Outre Nvidia, l’investisseur existant Coatue Management réinjecte lui aussi des fonds dans Firmus. La société de trading Jane Street et des fonds du géant de l’investissement Blackstone participent également à l’opération.

Ces nouveaux capitaux doivent surtout accélérer la construction de centres de données spécialisés dans l’IA. L’expérience acquise par Firmus dans le secteur du Bitcoin constitue ici un atout majeur.

Fondée en 2019, Firmus Technologies s’est d’abord concentrée sur le minage de Bitcoin et les systèmes informatiques à haute performance. Le minage exige une forte puissance de calcul et beaucoup d’électricité, tandis que les équipements dégagent d’importantes quantités de chaleur.

Firmus a donc développé des technologies destinées à refroidir ces ordinateurs plus efficacement. L’entreprise a notamment travaillé sur le refroidissement liquide et l’utilisation d’hydroélectricité renouvelable en Tasmanie. Sa plateforme HyperCube a été conçue pour faire fonctionner efficacement de grands volumes de matériel informatique très puissant.

C’est précisément le même défi qui se pose aujourd’hui avec l’IA.

La technologie du minage de Bitcoin trouve une seconde vie grâce à l’IA

L’essor fulgurant de l’IA générative entraîne dans le monde entier une demande massive en puissance de calcul. L’entraînement et l’utilisation de grands modèles d’IA nécessitent des milliers de puces spécialisées, très gourmandes en énergie et générant beaucoup de chaleur.
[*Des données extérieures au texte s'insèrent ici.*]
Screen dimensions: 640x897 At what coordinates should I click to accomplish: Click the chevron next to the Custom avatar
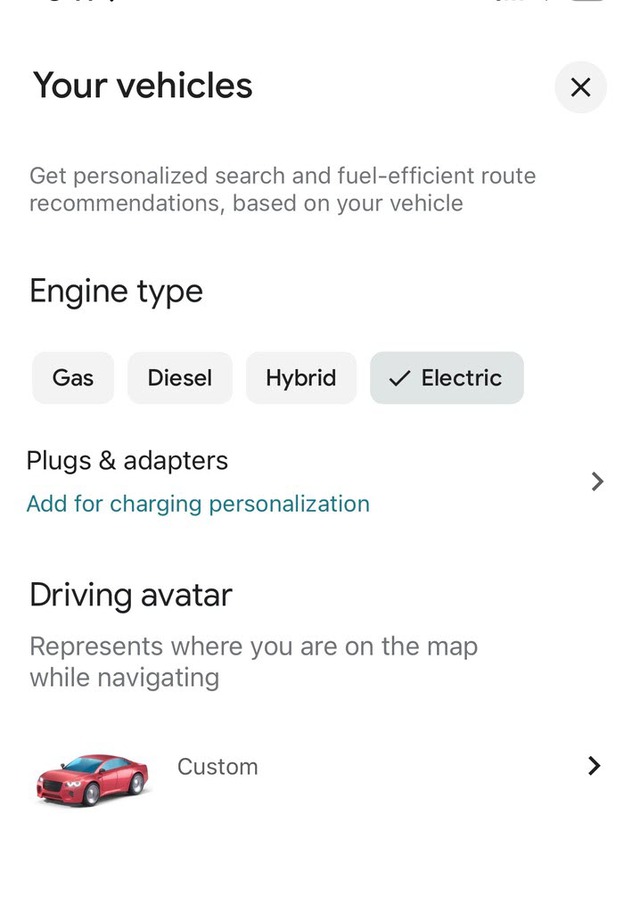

Firmus met donc désormais à profit son savoir-faire issu du secteur du Bitcoin pour des centres de données conçus spécifiquement pour l’IA, que l’entreprise qualifie elle-même d’« usines à IA ». Sa technologie HyperCube y est combinée à l’infrastructure de Nvidia.

Une grande partie des nouveaux milliards levés sera consacrée au Project Southgate, avec lequel Firmus veut construire et agrandir plusieurs centres de données en Australie.

L’un des éléments clés est un site de 90 mégawatts à Launceston, en Tasmanie. De nouveaux sites sont également prévus à Melbourne, en Australie-Méridionale et en Nouvelle-Galles du Sud.

Les ambitions sont considérables. Firmus veut disposer d’ici 2028 d’environ 1,6 gigawatt de capacité de calcul pour l’IA, soit 1 600 mégawatts. Lorsque cela sera possible, cette infrastructure devra fonctionner avec des énergies renouvelables.

L’entreprise travaille aussi sur Bernacchi-1, un câble sous-marin en fibre optique destiné à relier plusieurs sites entre eux et à transporter rapidement de très grands volumes de données.

Firmus veut installer jusqu’à 170 000 puces Nvidia

Firmus regarde désormais au-delà de l’Australie. À Batam, en Indonésie, l’entreprise travaille avec DayOne, basée à Singapour, sur son premier grand projet international.

Un campus d’IA de 360 mégawatts doit y voir le jour. Le site sera équipé d’une infrastructure Nvidia et doit, selon le calendrier actuel, entrer en service au premier trimestre 2027.

L’ampleur des projets est considérable. Firmus prévoit d’installer en 2027 et 2028 jusqu’à 170 000 puces d’IA spécialisées de Nvidia. Ces puces sont conçues pour gérer les volumes massifs de calculs exigés par les modèles d’IA modernes.

Le partenariat autour du projet indonésien porte sur une durée de huit ans. Firmus estime par ailleurs que les accords déjà conclus avec des clients pourraient générer entre 25 et 30 milliards de dollars de chiffre d’affaires au cours des six premières années.

Dans le même temps, une introduction en Bourse reste envisagée. Firmus réfléchit à une cotation sur l’Australian Securities Exchange. L’opération était initialement prévue au premier semestre 2026, mais elle a été reportée afin de permettre à l’entreprise de se concentrer d’abord sur de grands accords commerciaux et des contrats clients de long terme.

Une cotation plus tard cette année reste possible. Elle dépendra notamment de la finalisation de nouveaux financements, de nouveaux clients et des projets concernant les futurs sites de centres de données.